* PROBLEM DETAILS: No pictures, please: print exactly the lines from the one that contains "The width and" through the last line of the listing.

* INFORMATION SUPPLIED:
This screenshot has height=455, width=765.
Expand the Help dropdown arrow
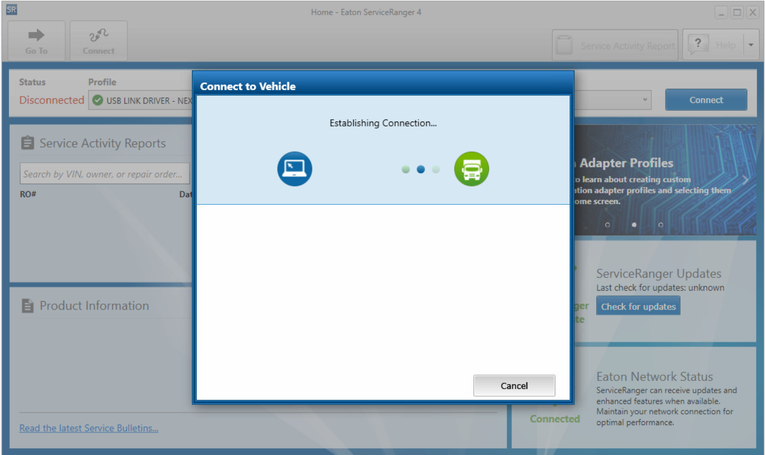click(749, 44)
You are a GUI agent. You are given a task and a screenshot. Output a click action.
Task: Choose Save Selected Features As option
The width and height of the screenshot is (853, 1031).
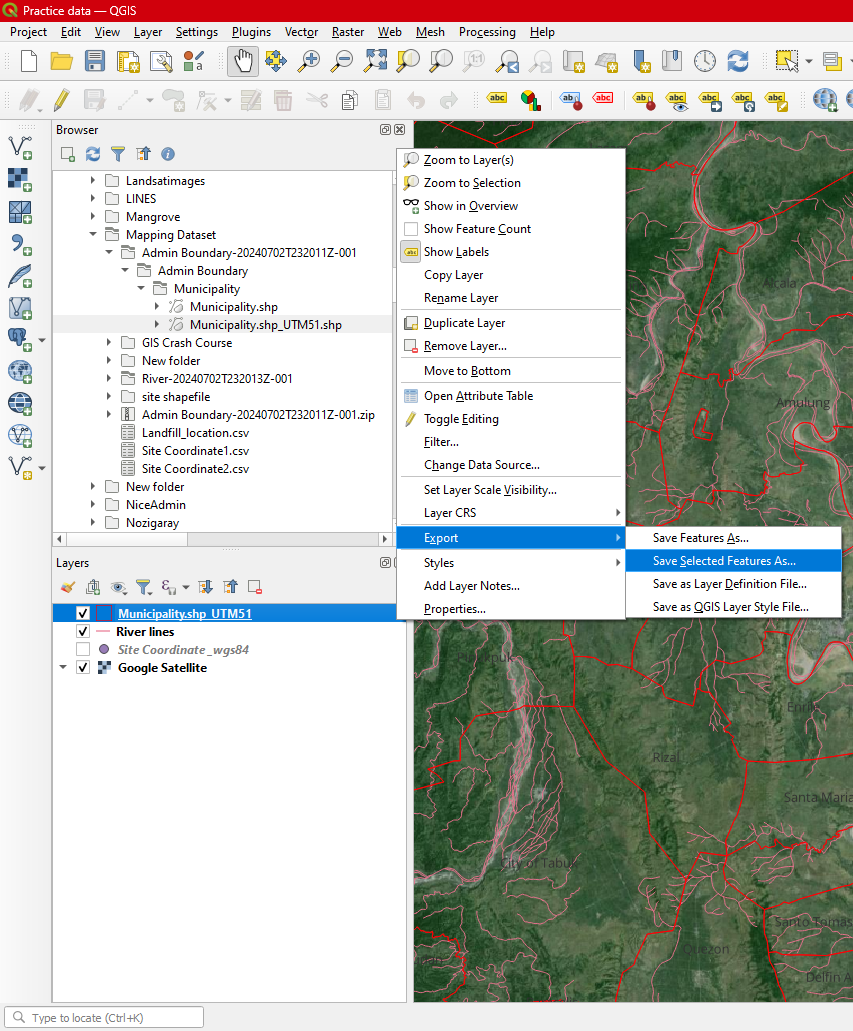point(724,561)
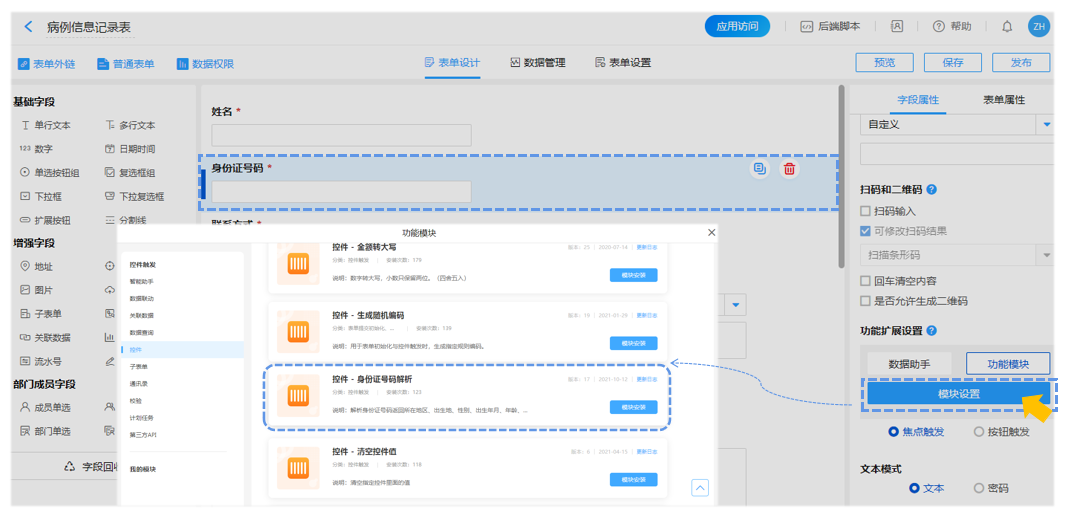
Task: Select the 按钮触发 radio option
Action: (979, 432)
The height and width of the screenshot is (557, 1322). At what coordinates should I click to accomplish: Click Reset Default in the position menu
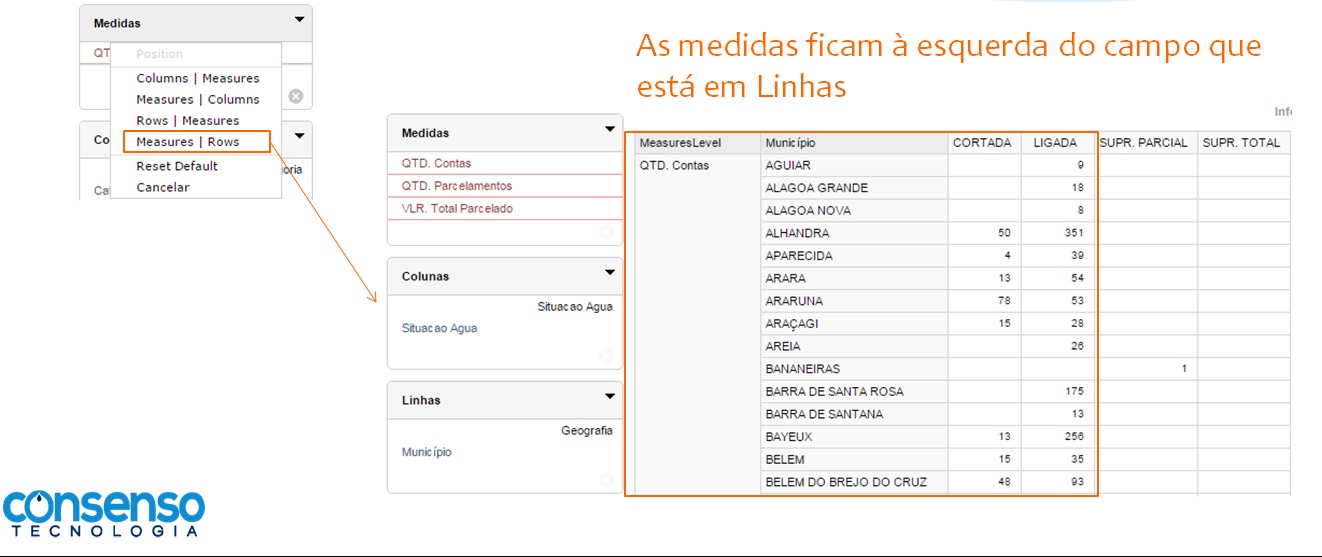[176, 166]
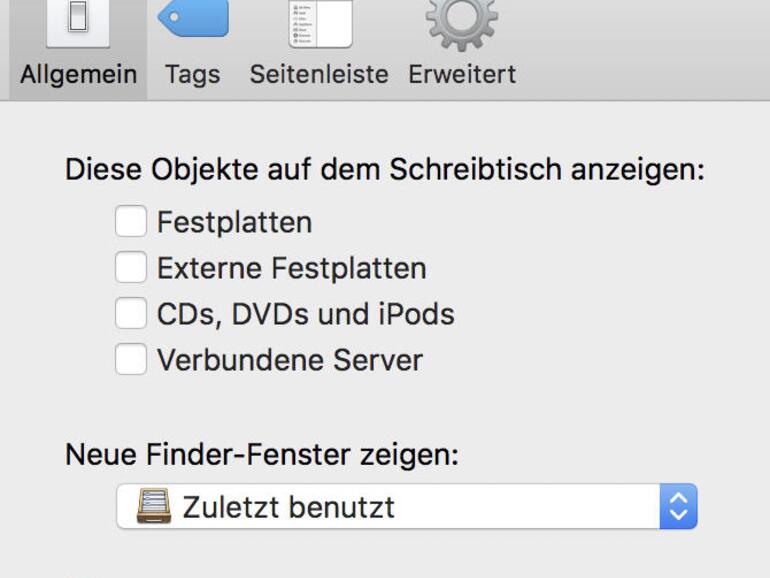Click the Seitenleiste sidebar window icon
Viewport: 770px width, 578px height.
(320, 22)
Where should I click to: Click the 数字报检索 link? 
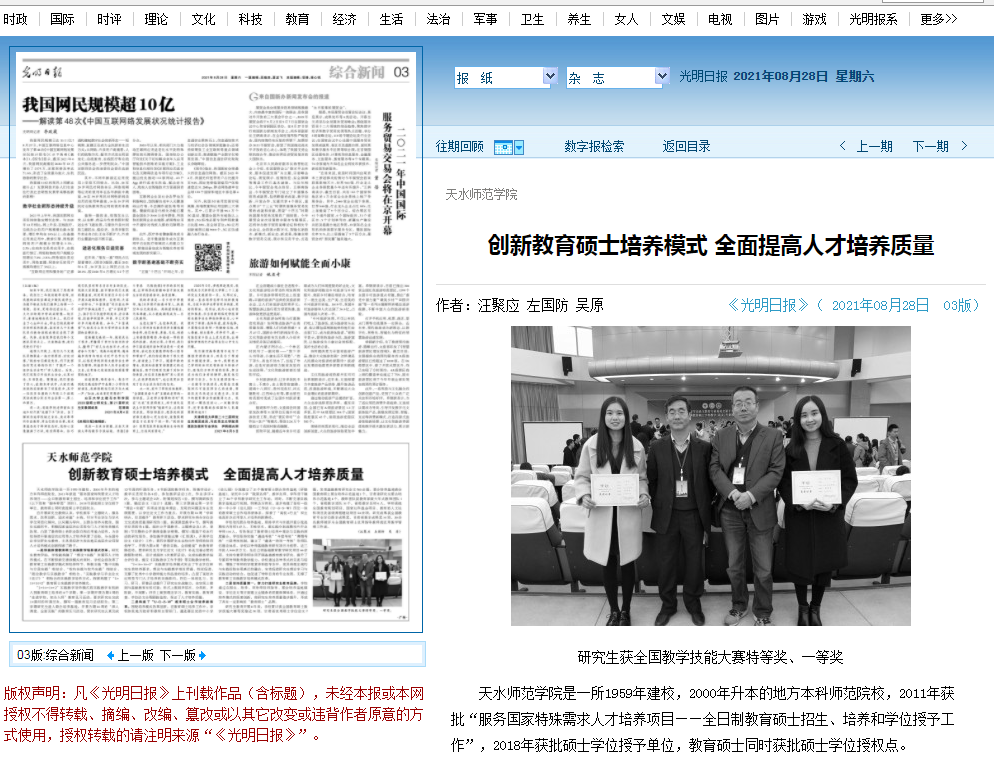[x=594, y=146]
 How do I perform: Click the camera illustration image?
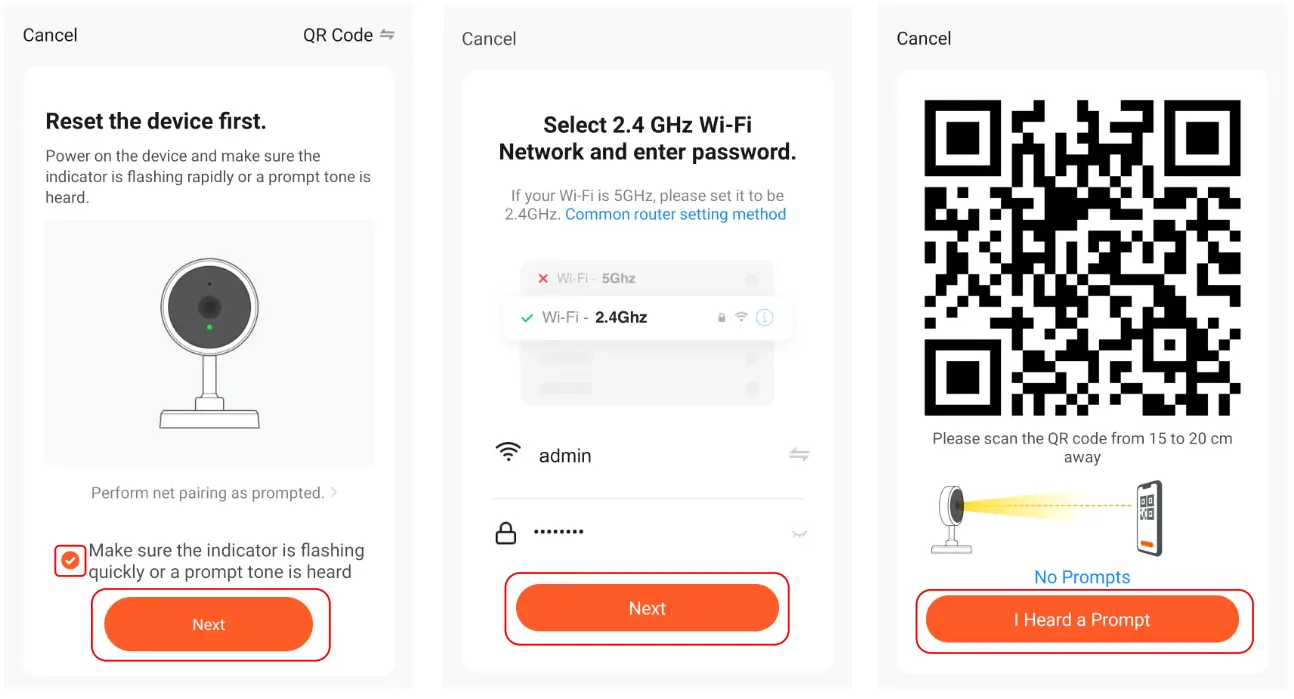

* RESPONSE:
The width and height of the screenshot is (853, 1031).
point(724,561)
Task: Select the 按钮触发 radio option
Action: (979, 432)
The height and width of the screenshot is (557, 1322). At what coordinates should I click to accomplish: Click Reset Default in the position menu
[176, 166]
Click the Seitenleiste sidebar window icon
Viewport: 770px width, 578px height.
(320, 22)
Where should I click to: Click the 数字报检索 link? 
[x=594, y=146]
 How do I perform: Click the camera illustration image?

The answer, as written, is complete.